### EXERCISE
Whatever pictures appear, omit them, and repeat the data below exactly.

### Dataset entries

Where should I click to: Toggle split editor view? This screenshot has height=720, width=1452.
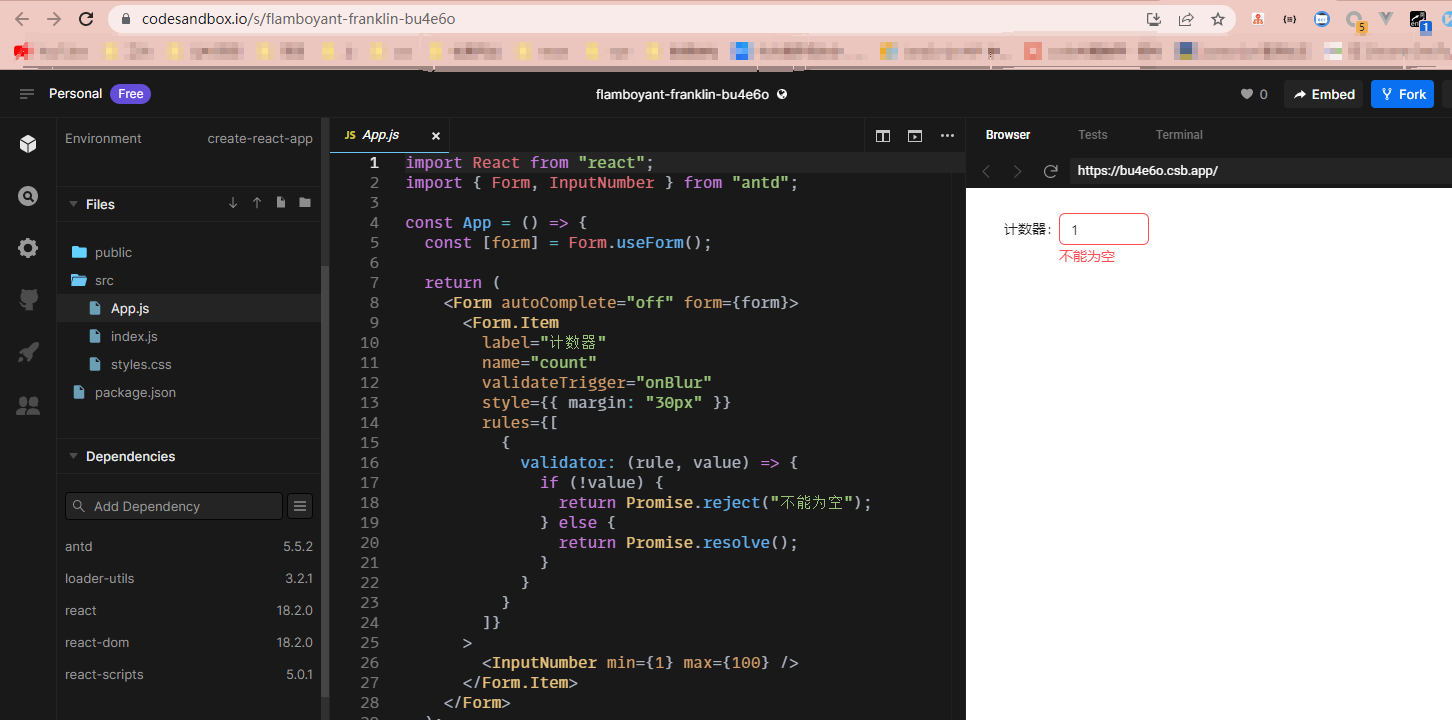coord(882,135)
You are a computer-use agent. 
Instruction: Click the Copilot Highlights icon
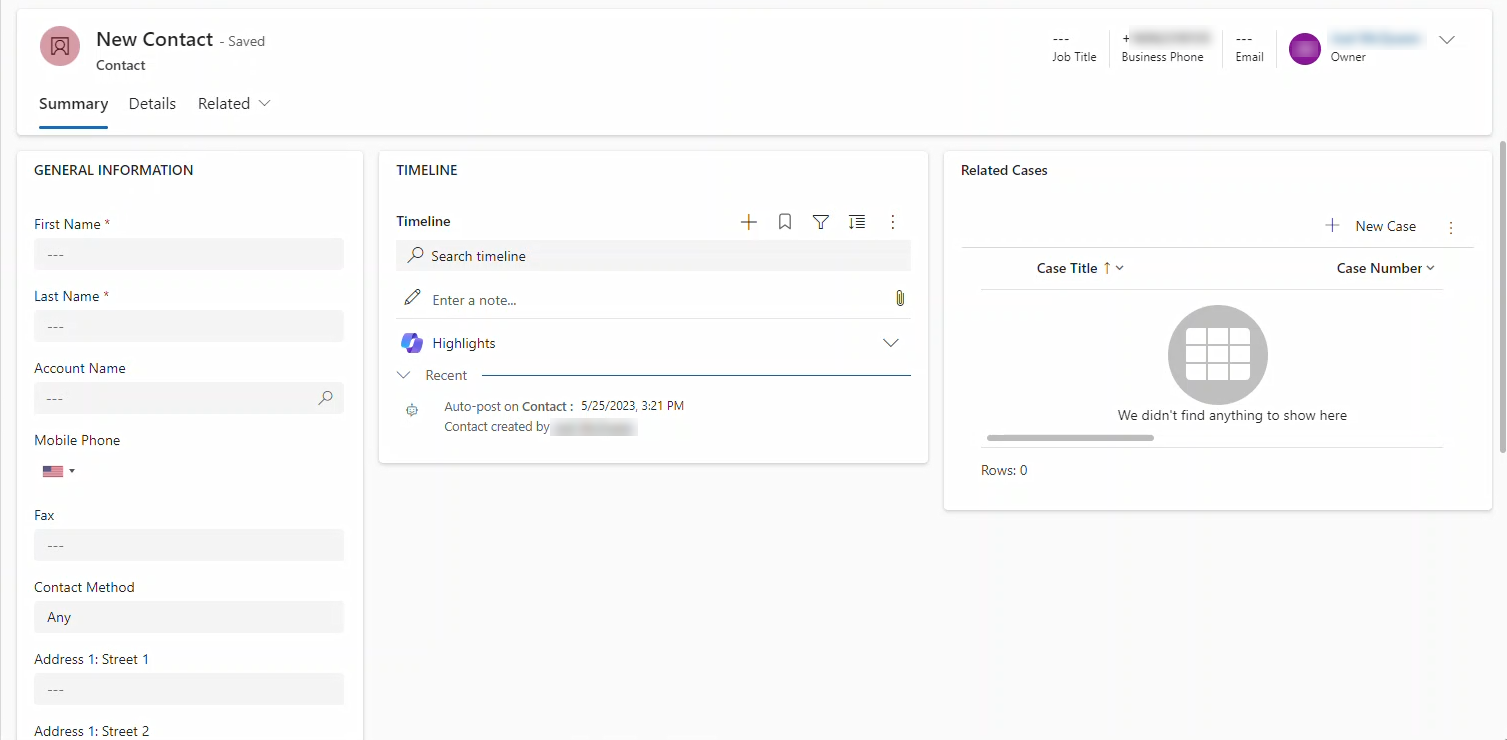(x=412, y=343)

### REPLY
Where should I click to: Toggle split editor view? This screenshot has height=720, width=1452.
coord(882,135)
You are a computer-use agent. 
Instruction: Click the Copilot Highlights icon
(x=412, y=343)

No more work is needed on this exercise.